A good rebound doesn’t depend on the height of the player (think Charles Barkley– the Round Mound of Rebound at only 6’6″) or how high the player can jump (though a good vertical leap can help). But good fundamentals are essential for a player to become a tough, consistent rebounder.
Basketball Rebounding Drills The Fundamentals
There are differences in how we approach a defensive rebound and an offensive rebound, but there are similarities as well. Here is what your players need to look for on every rebound:
- Stability – they need a wide base and to start with their center of gravity low, so they are not pushed out of the way (especially important when they are boxing out)
- Get position – which usually means, find your opponent first, get the inside position, box him out, and only then go for the ball
- Rebound with two hands – less likely to lose control
- Don’t bring the ball down once they’ve got it – bringing the ball down to chest level allows smaller, scrappy players the chance to grab it. Keep the ball above your head, with your elbows out.

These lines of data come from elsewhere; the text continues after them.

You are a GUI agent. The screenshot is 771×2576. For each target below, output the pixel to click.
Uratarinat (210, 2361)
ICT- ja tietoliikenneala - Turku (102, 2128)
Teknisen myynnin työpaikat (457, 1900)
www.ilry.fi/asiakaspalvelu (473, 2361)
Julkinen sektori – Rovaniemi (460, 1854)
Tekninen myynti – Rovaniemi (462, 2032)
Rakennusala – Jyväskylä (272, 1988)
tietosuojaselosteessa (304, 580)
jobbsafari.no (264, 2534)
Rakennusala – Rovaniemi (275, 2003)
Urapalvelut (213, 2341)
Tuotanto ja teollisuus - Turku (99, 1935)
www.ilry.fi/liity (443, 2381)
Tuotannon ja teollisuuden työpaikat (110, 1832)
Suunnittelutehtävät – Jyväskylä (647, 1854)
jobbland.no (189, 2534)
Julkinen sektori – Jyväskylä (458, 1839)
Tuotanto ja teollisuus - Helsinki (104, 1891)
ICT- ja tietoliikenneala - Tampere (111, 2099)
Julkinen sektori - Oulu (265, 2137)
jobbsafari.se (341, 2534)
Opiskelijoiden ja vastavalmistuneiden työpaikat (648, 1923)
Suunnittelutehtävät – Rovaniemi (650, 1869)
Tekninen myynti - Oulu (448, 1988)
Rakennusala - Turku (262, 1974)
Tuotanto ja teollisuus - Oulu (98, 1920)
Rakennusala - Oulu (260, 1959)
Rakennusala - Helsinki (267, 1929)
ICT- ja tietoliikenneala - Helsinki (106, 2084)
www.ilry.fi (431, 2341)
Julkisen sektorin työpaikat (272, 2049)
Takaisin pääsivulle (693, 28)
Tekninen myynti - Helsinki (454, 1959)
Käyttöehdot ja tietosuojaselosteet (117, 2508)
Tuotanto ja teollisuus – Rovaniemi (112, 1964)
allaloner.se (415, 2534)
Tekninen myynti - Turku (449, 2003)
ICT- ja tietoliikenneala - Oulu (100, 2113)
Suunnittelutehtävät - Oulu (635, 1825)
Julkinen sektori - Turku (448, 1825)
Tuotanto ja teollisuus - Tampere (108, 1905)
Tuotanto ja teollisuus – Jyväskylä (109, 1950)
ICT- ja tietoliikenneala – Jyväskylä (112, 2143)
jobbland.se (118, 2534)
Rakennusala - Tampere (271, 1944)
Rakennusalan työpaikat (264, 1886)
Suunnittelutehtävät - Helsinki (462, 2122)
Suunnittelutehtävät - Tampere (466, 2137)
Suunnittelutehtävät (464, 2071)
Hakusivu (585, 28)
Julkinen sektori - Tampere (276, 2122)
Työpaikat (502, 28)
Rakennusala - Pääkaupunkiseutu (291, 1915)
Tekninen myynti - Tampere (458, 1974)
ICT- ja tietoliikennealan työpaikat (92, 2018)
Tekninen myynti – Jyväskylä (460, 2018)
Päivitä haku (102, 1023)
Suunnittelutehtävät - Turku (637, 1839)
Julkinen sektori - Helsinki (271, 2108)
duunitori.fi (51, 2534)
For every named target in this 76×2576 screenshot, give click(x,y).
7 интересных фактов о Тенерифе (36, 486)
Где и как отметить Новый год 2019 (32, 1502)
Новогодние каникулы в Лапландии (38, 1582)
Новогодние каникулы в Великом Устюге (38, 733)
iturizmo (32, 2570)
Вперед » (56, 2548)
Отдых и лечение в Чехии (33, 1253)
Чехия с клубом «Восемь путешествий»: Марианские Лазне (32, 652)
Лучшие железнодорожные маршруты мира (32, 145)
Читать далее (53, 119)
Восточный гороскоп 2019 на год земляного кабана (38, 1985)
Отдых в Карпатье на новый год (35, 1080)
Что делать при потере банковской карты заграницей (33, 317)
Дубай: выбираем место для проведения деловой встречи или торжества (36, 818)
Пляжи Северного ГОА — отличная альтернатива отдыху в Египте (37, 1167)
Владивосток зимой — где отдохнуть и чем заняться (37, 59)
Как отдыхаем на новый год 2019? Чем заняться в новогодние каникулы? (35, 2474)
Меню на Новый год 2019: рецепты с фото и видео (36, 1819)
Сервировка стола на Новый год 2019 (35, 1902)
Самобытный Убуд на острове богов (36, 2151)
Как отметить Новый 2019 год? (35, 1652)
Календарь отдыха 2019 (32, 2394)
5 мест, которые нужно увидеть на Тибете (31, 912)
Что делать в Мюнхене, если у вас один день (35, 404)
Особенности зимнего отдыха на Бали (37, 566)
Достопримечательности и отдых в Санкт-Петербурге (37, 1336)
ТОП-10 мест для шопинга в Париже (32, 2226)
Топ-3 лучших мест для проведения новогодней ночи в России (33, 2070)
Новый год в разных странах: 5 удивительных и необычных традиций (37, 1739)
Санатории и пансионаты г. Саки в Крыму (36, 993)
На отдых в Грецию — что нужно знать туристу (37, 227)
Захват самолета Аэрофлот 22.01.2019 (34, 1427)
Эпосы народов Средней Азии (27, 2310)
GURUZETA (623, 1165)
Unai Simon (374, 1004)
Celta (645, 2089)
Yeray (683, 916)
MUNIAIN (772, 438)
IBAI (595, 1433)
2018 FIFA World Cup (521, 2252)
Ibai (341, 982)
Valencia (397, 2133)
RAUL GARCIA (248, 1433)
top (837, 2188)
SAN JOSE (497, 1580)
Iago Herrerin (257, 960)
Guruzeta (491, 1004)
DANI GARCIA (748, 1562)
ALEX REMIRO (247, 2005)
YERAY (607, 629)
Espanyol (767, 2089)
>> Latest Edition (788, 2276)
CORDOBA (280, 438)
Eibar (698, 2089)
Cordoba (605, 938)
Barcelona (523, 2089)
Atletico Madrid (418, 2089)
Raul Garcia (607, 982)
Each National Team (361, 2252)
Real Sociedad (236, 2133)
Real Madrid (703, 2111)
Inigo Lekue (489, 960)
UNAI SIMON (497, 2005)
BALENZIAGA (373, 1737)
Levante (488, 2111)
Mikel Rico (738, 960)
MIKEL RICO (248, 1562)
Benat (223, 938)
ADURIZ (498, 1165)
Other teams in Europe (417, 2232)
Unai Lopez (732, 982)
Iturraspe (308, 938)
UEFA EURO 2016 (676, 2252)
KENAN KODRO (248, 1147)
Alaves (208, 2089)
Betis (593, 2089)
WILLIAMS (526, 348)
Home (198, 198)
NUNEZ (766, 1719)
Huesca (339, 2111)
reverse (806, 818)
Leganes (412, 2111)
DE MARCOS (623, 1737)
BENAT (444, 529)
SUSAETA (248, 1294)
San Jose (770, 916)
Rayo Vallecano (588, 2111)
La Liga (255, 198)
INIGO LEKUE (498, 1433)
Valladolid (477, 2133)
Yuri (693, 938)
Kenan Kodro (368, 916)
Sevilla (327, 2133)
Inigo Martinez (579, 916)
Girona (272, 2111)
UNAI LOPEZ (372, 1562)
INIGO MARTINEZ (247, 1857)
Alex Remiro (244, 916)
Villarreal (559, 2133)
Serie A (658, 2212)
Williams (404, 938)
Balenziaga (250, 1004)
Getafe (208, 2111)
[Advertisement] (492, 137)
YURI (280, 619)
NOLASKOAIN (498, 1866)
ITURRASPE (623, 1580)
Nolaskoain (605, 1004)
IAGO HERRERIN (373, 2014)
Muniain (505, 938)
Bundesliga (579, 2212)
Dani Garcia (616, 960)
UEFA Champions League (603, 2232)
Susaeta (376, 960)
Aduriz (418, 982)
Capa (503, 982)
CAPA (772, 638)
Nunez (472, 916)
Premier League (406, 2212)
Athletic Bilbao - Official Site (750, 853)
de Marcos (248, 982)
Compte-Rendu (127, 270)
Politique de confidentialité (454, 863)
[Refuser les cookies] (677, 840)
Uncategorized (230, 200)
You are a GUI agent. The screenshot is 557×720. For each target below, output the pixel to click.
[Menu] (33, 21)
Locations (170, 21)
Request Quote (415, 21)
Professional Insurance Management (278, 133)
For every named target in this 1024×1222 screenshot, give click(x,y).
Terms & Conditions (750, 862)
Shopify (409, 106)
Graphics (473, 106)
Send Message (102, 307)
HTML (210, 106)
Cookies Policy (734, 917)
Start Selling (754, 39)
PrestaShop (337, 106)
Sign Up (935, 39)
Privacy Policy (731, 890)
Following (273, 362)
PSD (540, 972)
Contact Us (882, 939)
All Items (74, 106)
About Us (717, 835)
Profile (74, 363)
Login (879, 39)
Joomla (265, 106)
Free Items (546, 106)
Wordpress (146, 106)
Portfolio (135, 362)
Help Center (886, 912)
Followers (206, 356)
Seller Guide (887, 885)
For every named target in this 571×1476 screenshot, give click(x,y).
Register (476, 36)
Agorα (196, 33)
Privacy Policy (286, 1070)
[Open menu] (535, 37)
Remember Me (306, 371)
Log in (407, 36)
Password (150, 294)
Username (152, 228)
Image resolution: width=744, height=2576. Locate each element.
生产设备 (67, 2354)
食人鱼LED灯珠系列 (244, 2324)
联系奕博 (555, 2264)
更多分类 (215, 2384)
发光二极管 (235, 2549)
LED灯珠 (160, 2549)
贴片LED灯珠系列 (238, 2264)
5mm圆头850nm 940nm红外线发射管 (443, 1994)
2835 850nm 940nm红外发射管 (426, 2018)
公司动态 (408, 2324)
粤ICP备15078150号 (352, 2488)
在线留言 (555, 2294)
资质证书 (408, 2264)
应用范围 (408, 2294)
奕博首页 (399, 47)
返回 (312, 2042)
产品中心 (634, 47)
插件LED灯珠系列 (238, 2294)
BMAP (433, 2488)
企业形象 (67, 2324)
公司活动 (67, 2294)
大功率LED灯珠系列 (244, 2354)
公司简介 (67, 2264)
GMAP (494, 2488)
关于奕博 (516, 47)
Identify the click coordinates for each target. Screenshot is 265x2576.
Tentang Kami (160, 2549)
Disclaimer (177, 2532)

And after the rebound is secured:
- On offense – almost always the best course of action is to immediately go back up for the follow-up shot
- On defense, call ‘Rebound’ and pivot to the outlet spot – the sooner the ball is on left (safely), the sooner transition can begin
Basketball Rebounding Drills The Drills
Once you have been taught the fundamentals of rebounding, use the Rebound and Outlet drill to reinforce the basics of rebounding and out letting the ball. You can also use the Superman Drill to help players improve how well they time their jump when rebounding the drill.
One of the most important fundamentals in rebounding is boxing out – an essential skill that every player needs to know. Use the 3-on-3 Box Out drill to help players develop this skill.
But once they know the fundamentals of rebounding, you need to start using basketball rebounding drills that simulate game situations.
In drills like The Bump Drill players focus on rebounding while being hit, as will happen in the game; and the 3 Man Rebounding Drill is a good simulation of how to fight for the boards in a game. These drills include lots of contacts, so remind players to be persistent and brush off the contact, to focus on getting to and controlling the ball.
Also include drills that work rebounding into more complete game situations. for example, if you run a fast break, you want to work in drills to practice getting the ball out quickly – like this simple but very effective Fast Break Rebounding Drill – to get your fast break off to a roaring start.
Basketball Rebounding Drills A Few More Thoughts
Players need to remember to keep their heads in the game – lots of contacts often mean someone loses their cool. A player who loses his temper effectively takes himself out of the game and is then of little help to the team he is of more help to the opposition.
Teach your players that contact is part of the game and needs to be worked with – and reinforce this by allowing controlled contact during these practice drills.
Keep them focused on the task at hand – post players must be able to tune out what is going on around them, so they are not distracted by contact or missed shots.
Drive this home as they are running these rebounding drills. Remember, in the post position, aggression and persistence will always win.